- **Text section**:
====

So, `'src': In('A')` indicates that the keyword argument `src` expected in the `copyfile` function should be mapped to the template "A" in the file-tree.
If the template or placeholder name is not explicitly set,
it defaults to the name of the keyword argument 
(which is the behaviour we have been using so far).

### What is passed into the functions?
The default behaviour is to pass in filenames as a string.
This is what happens for keywords marked with `In`, `Out`, or `Ref`.

For keywords marked with `Var` a named tuple is returned with three elements:
- `key`: string containing the name of the placeholder.
- `index`: integer containing the index of the placeholder value (zero-based).
- `value`: the actual placeholder value.

This changes when "no_iter" is used. 
In that case for some of the templates or placeholders, there might be multiple variables that need to be passed in.

====

- **Required task**: Write out the passage on file-tree templates word for word, from "This is what" to "actual placeholder value.". Work only from the passage on file-tree templates.

- **Dataset extract**:
====

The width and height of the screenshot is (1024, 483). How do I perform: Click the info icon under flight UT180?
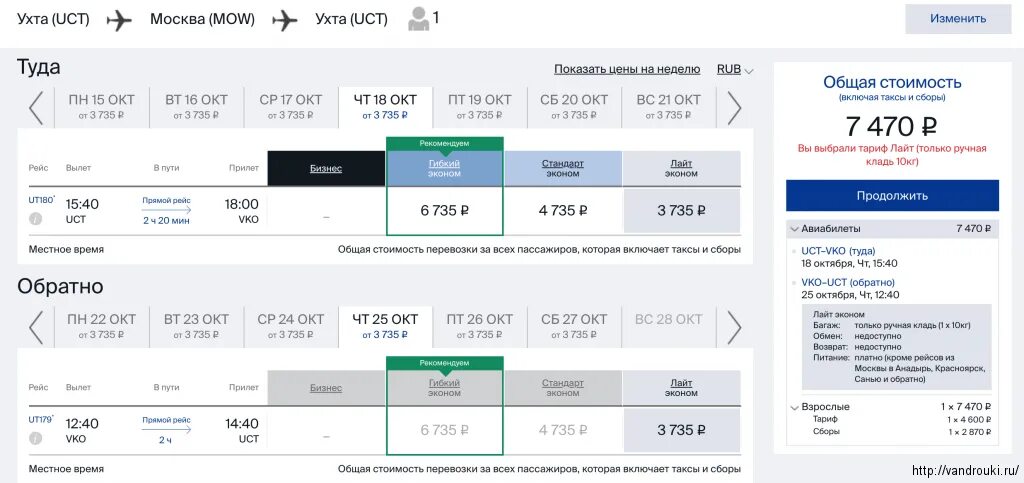pos(35,219)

====

- **Exercise response**:
This is what happens for keywords marked with `In`, `Out`, or `Ref`.

For keywords marked with `Var` a named tuple is returned with three elements:
- `key`: string containing the name of the placeholder.
- `index`: integer containing the index of the placeholder value (zero-based).
- `value`: the actual placeholder value.